### Task item
Output the records exactly. Include every line.

Task input Start Marker

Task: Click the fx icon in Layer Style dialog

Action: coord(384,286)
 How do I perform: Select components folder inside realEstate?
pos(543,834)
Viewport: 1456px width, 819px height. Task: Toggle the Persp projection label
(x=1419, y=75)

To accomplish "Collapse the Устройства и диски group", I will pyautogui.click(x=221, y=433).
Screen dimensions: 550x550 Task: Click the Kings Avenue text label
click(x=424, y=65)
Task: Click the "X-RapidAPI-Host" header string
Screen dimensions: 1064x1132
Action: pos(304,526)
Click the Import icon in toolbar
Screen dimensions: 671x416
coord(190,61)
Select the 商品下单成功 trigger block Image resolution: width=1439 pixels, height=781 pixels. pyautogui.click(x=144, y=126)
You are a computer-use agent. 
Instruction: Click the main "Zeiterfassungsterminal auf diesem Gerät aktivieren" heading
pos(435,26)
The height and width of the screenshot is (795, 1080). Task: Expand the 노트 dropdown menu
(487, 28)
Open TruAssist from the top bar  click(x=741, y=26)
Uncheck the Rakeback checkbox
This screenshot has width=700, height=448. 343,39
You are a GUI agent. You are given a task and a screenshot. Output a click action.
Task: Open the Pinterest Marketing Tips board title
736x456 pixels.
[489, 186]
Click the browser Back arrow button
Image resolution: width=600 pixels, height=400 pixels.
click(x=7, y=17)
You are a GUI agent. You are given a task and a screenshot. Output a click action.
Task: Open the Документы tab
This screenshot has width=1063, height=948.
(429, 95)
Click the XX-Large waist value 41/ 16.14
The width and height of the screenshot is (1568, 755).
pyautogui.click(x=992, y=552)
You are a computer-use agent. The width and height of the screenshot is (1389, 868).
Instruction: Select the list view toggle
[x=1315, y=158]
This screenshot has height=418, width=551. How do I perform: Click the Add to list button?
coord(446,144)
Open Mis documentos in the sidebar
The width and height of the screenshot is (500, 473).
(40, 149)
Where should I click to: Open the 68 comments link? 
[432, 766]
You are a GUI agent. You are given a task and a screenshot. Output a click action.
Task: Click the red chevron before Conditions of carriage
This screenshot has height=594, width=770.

Task input End Marker

### Task output
Task: Click the fx icon in Layer Style dialog

Action: coord(384,286)
 How do I perform: Select components folder inside realEstate?
pos(543,834)
Viewport: 1456px width, 819px height. Task: Toggle the Persp projection label
(x=1419, y=75)

To accomplish "Collapse the Устройства и диски group", I will pyautogui.click(x=221, y=433).
Screen dimensions: 550x550 Task: Click the Kings Avenue text label
click(x=424, y=65)
Task: Click the "X-RapidAPI-Host" header string
Screen dimensions: 1064x1132
Action: pos(304,526)
Click the Import icon in toolbar
Screen dimensions: 671x416
coord(190,61)
Select the 商品下单成功 trigger block Image resolution: width=1439 pixels, height=781 pixels. pyautogui.click(x=144, y=126)
You are a computer-use agent. 
Instruction: Click the main "Zeiterfassungsterminal auf diesem Gerät aktivieren" heading
pos(435,26)
The height and width of the screenshot is (795, 1080). Task: Expand the 노트 dropdown menu
(487, 28)
Open TruAssist from the top bar  click(x=741, y=26)
Uncheck the Rakeback checkbox
This screenshot has width=700, height=448. 343,39
You are a GUI agent. You are given a task and a screenshot. Output a click action.
Task: Open the Pinterest Marketing Tips board title
736x456 pixels.
[489, 186]
Click the browser Back arrow button
Image resolution: width=600 pixels, height=400 pixels.
click(x=7, y=17)
You are a GUI agent. You are given a task and a screenshot. Output a click action.
Task: Open the Документы tab
This screenshot has width=1063, height=948.
(429, 95)
Click the XX-Large waist value 41/ 16.14
The width and height of the screenshot is (1568, 755).
pyautogui.click(x=992, y=552)
You are a computer-use agent. The width and height of the screenshot is (1389, 868).
Instruction: Select the list view toggle
[x=1315, y=158]
This screenshot has height=418, width=551. How do I perform: Click the Add to list button?
coord(446,144)
Open Mis documentos in the sidebar
The width and height of the screenshot is (500, 473).
(40, 149)
Where should I click to: Open the 68 comments link? 
[432, 766]
You are a GUI agent. You are given a task and a screenshot. Output a click action.
Task: Click the red chevron before Conditions of carriage
This screenshot has height=594, width=770.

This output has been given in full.